After the revolting effort 2020 and 2021 put on, I came to the conclusion last year that in late 2019 I’d hit burnout. And it took me those two years to figure it out.
I had burnout after writing over 1 million words for L.J. Diva in The Porn Star Brothers family saga, and releasing a book every six months until 2019 when I not only had to write an extra 67 pages for DeLuca, but then write Spiros & Jenny as well, and write and release T.K. Wrathbone stories all in that year.
In 2020 it was an overwhelming effort to write the final PSB book, And Always, from April until August, with a September release, no less, and try and write T.K. Wrathbone stories which ground to a very hard halt in October 2020 when I realised that I just couldn’t write any of them, and so made the decision to stop and just blame covid.

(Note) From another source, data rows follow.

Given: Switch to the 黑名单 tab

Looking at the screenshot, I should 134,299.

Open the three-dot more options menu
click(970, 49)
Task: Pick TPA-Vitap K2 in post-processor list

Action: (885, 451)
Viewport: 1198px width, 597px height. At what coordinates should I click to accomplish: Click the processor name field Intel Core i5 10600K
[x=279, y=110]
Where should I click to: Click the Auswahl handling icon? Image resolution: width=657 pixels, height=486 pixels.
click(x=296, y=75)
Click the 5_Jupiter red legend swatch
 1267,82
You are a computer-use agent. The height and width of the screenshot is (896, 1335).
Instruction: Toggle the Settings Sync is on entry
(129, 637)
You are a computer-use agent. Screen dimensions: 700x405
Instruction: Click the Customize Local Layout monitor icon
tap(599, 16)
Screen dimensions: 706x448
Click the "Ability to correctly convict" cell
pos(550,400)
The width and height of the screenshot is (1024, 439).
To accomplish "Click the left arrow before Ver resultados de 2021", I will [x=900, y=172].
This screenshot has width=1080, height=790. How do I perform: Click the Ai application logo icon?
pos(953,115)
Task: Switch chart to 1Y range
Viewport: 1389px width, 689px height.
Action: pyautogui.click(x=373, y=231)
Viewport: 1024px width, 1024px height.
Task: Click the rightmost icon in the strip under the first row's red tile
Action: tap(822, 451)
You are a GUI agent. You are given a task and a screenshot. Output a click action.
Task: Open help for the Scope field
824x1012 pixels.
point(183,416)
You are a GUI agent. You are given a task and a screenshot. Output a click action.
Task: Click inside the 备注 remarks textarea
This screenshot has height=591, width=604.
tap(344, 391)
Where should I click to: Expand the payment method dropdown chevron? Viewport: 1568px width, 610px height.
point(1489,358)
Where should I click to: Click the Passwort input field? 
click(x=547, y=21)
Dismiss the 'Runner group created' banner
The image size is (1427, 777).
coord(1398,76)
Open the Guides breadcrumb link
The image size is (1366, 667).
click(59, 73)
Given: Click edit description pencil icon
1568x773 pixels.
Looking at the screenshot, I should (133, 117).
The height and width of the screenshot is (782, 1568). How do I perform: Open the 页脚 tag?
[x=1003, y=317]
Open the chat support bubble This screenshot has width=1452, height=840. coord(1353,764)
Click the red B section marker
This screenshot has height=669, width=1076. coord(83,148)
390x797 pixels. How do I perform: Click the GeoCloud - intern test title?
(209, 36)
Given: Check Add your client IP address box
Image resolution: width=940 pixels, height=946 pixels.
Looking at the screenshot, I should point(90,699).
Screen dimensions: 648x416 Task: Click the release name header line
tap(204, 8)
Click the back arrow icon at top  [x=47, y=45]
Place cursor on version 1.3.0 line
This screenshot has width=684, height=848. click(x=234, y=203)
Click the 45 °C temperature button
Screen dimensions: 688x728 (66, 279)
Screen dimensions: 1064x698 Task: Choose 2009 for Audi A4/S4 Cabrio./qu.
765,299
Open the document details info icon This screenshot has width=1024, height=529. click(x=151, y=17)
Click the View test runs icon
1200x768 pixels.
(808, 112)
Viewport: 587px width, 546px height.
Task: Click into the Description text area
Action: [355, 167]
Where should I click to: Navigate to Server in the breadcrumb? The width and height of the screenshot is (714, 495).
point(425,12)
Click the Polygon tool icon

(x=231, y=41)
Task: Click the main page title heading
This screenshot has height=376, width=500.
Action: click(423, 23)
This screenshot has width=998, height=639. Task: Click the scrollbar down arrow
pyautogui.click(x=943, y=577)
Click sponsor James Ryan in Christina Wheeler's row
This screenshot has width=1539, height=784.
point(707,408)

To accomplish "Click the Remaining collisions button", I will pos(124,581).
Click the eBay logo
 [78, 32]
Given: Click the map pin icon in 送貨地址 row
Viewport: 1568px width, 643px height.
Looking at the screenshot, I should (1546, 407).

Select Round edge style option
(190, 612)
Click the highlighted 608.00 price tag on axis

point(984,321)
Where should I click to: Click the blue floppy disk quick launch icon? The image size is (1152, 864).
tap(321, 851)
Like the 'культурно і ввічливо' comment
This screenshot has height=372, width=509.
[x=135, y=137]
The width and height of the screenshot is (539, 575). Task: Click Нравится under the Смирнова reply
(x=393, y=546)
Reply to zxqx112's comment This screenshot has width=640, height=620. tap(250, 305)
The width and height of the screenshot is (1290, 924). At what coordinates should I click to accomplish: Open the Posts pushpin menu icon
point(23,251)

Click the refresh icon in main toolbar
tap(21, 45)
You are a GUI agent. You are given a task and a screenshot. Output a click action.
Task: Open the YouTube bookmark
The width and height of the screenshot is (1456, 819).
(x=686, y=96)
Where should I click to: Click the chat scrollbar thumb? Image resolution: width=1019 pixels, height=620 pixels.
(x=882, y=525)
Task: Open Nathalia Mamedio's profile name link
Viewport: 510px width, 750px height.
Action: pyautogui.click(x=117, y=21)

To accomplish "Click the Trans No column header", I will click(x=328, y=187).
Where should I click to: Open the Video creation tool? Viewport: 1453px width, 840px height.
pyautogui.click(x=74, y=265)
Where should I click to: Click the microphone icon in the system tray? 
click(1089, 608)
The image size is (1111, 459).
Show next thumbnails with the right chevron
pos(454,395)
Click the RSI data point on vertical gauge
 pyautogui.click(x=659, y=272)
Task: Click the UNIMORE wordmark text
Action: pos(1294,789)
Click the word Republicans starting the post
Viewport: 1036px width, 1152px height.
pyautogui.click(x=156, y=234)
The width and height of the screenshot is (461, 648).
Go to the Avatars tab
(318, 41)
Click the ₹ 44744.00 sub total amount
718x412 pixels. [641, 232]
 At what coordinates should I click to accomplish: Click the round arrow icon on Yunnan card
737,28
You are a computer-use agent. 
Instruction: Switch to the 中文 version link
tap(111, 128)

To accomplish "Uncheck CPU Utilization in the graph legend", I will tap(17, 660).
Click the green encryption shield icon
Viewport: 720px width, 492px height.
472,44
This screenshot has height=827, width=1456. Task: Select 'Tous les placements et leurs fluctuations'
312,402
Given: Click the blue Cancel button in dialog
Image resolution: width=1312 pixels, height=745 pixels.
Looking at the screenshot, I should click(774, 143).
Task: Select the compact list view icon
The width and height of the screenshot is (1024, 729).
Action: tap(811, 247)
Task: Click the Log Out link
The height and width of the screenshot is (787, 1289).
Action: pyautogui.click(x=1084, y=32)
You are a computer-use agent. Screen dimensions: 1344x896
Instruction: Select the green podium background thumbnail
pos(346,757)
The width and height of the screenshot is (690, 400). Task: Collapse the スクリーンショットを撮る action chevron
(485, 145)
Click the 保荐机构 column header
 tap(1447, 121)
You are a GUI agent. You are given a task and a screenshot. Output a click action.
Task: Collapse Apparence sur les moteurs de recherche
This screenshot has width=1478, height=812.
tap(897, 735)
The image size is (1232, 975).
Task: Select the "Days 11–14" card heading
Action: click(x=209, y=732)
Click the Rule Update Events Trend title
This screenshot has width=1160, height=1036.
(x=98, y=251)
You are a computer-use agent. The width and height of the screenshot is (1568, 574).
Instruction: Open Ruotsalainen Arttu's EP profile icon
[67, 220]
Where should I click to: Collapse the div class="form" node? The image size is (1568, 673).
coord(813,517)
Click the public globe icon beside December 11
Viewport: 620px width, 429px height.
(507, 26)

And on top of all of that, I was trying to do other things.
A LOT of other things!
I ground to a mental halt and needed a break.
From EVERYTHING!
In January 2020 I had brilliant ideas for two novels, but pushed that insane inspiration aside to try and focus on writing other stuff, namely that final PSB novel and Wrathbone stories. In January 2021, I still hadn’t even attempted to write those new novels.
Why?
Burnout!
Not that I knew at that time.
I battled on trying to get my hardcovers and large prints done after they were delayed from 2020. They were finally released in March 2021. They, for the most part, were finally done.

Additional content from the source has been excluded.